#### [EXCERPTED DATA]
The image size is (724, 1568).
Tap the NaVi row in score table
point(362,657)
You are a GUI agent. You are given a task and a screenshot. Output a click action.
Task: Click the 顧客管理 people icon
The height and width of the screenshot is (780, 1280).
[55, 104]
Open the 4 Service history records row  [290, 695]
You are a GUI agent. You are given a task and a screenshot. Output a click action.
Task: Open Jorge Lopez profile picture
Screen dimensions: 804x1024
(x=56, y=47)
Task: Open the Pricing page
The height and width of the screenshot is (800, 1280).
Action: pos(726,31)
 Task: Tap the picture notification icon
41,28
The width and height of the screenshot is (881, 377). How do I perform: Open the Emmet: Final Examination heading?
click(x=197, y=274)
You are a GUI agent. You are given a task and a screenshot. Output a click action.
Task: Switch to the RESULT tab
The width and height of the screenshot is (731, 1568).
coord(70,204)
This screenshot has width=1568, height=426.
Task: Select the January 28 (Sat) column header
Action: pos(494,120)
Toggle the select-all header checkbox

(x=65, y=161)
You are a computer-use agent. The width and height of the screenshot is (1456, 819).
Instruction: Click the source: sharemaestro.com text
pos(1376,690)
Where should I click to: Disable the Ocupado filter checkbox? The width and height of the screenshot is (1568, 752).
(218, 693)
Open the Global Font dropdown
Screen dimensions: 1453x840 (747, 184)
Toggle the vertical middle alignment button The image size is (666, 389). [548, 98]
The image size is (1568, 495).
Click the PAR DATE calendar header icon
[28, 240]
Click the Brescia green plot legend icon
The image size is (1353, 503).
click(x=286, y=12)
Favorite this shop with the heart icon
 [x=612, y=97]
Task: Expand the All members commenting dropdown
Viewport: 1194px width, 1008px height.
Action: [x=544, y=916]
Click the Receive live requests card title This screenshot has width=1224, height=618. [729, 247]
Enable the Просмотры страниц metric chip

#### [WHAT THE TASK ASKS]
Copy every one of the records above, character for character, without changing anything.

#### [ANSWER]
The image size is (724, 1568).
Tap the NaVi row in score table
point(362,657)
You are a GUI agent. You are given a task and a screenshot. Output a click action.
Task: Click the 顧客管理 people icon
The height and width of the screenshot is (780, 1280).
[55, 104]
Open the 4 Service history records row  [290, 695]
You are a GUI agent. You are given a task and a screenshot. Output a click action.
Task: Open Jorge Lopez profile picture
Screen dimensions: 804x1024
(x=56, y=47)
Task: Open the Pricing page
The height and width of the screenshot is (800, 1280).
Action: pos(726,31)
 Task: Tap the picture notification icon
41,28
The width and height of the screenshot is (881, 377). How do I perform: Open the Emmet: Final Examination heading?
click(x=197, y=274)
You are a GUI agent. You are given a task and a screenshot. Output a click action.
Task: Switch to the RESULT tab
The width and height of the screenshot is (731, 1568).
coord(70,204)
This screenshot has width=1568, height=426.
Task: Select the January 28 (Sat) column header
Action: pos(494,120)
Toggle the select-all header checkbox

(x=65, y=161)
You are a computer-use agent. The width and height of the screenshot is (1456, 819).
Instruction: Click the source: sharemaestro.com text
pos(1376,690)
Where should I click to: Disable the Ocupado filter checkbox? The width and height of the screenshot is (1568, 752).
(218, 693)
Open the Global Font dropdown
Screen dimensions: 1453x840 (747, 184)
Toggle the vertical middle alignment button The image size is (666, 389). [548, 98]
The image size is (1568, 495).
Click the PAR DATE calendar header icon
[28, 240]
Click the Brescia green plot legend icon
The image size is (1353, 503).
click(x=286, y=12)
Favorite this shop with the heart icon
 [x=612, y=97]
Task: Expand the All members commenting dropdown
Viewport: 1194px width, 1008px height.
Action: [x=544, y=916]
Click the Receive live requests card title This screenshot has width=1224, height=618. [729, 247]
Enable the Просмотры страниц metric chip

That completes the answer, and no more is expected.